Un autre scandale en Autriche en 2013
Les avocats de Biowest engagés par les nouveaux dirigeants ont le sentiment d’un “gâchis”. “On aurait pu démontrer des infractions beaucoup plus larges si on avait été au bout de la démarche, regrette Jean de Bary. On a le sentiment que cette affaire a été traitée comme un petit dossier quand elle est arrivée au pôle santé.” Les potentielles conséquences sanitaires, selon lui, restent en suspens.
La rupture de la chaîne de la traçabilité peut, par exemple, fausser les résultats d’une recherche scientifique, si le sérum bovin est porteur d’un virus non signalé. Quant à l’ESB, il n’est pas détectable dans le produit.

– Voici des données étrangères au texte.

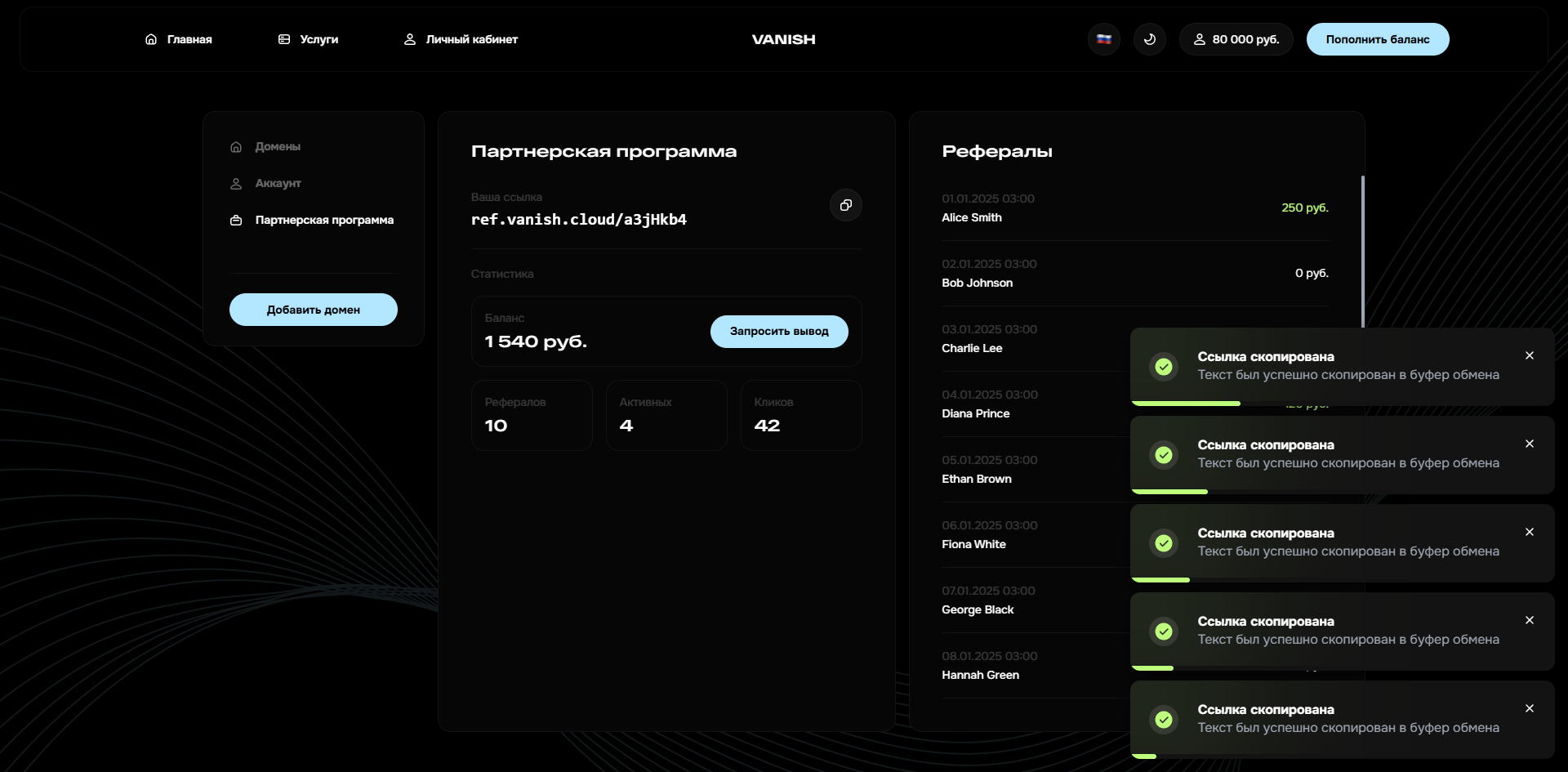The image size is (1568, 772).
Task: Open the Услуги menu
Action: coord(318,38)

Comme l’expliquait en 2000 l’Agence française de sécurité sanitaire des produits de santé (Afssaps, devenue depuis ANSM), les “produits d’origine bovine, utilisés comme réactifs au cours de la préparation du vaccin, sont éliminés au cours du procédé et n’entrent pas dans la composition du produit fini“.
Reste que la même année, le vaccin poliomyélitique oral des laboratoires Medeva a été retiré du marché par l’Agence du médicament du Royaume-Uni car il avait été fabriqué à partir de sérum bovin britannique, susceptible d’être porteur de l’ESB.
L’affaire Biowest est-elle un cas isolé ? En 2013, l’entreprise autrichienne PAA Laboratories a dû être fermée par son nouveau propriétaire, General Electric, après des révélations sur ses pratiques délictueuses : le sérum fœtal bovin était mélangé avec d’autres ingrédients pour augmenter les quantités.
Ironiquement, ce scandale a fait gagner des parts de marché au concurrent français Biowest. Qui redoute “un effet boomerang” avec le procès à venir. Dans ce contexte, certains plaident pour la mise au point d’un sérum synthétique, que ce soit pour des questions de sécurité ou de défense de la cause animale. Des essais sont menés en ce sens. Mais selon un spécialiste, “cela coûte très cher à développer“.